[Prospective multicenter comparative study of the management of peritonitis. Quality assurance in severe intra-abdominal infection]

H Scheuerlein, R Kube, I Gastinger, F Köckerling
Zentralblatt Für Chirurgie 2000, 125 Suppl 2: 199-204
Despite all the efforts made in the areas of intensive care and surgery, severe peritonitis remains a feared condition that is associated with a high mortality rate. Severe abdominal infections are accompanied by a high level of endotoxin production, resulting in the so-called systemic inflammatory response syndrome (SIRS), which is often complicated by multiple organ failure. In addition to the surgical elimination of the source of the infection, the removal of the endotoxin is of prime importance. The aim of surgical treatment of peritonitis is, in the first instance, the elimination of the bacterial contamination and prevention or reduction--if possible--of fibrin formation.
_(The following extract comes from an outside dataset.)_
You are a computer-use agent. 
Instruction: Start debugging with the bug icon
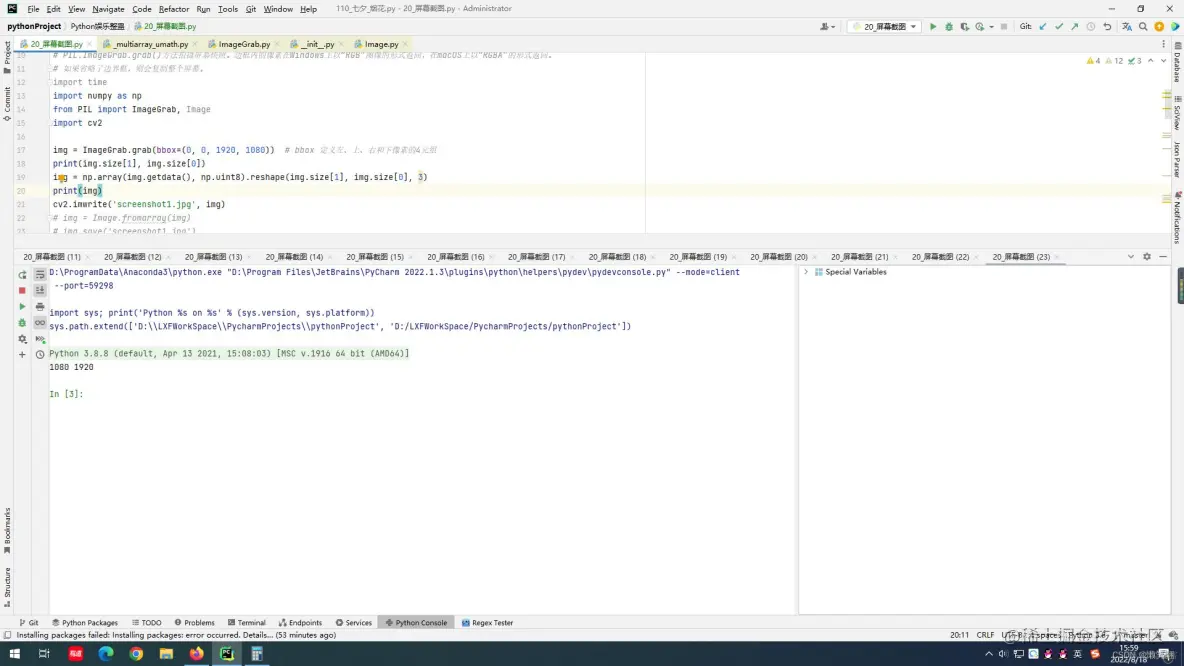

Attempts to block the cascade of mediators by pharmacological means have so far proved ineffective. For more than 10 years, therefor, various forms of abdominal lavage have been of vital importance in reducing bacterial contamination and aiding the healing process after successful surgical elimination of the focus of infection. A watertight temporary closure for the abdominal wall (TAC) was developed, which makes possible the continuous irrigation of the abdominal cavity. At the same time, it also gives the oedematous abdominal organs room to expand without the constraints otherwise imposed by the abdominal wall. This concept has extended the spectrum of surgical options, and we believe that, as a result, a reduction in the mortality rate associated with severe peritonitis with sepsis (MPI > 26) can be achieved. To investigate this hypothesis, a multi-centre study is presently being conducted. In a prospective parallel-group study, patients are randomized to either programmed etappenlavage with the Ethizip or to open dorsoventral interval therapy using the TAC. The patients are stratified on the basis of APACHE II and MPI, and the post-operative course is documented in a standardized manner. As secondary objectives, the study also aims to clarify the question as to whether the new therapeutic concept is also capable of reducing the number of revisions necessary, the duration of intensive care treatment, and the lenght of hospitalization, as also of abbreviating antibiotic treatment. Since it is being done under controlled conditions, and a uniform documentation is being used, the study represents a major contribution to quality control in the field of surgical treatment of peritonitis.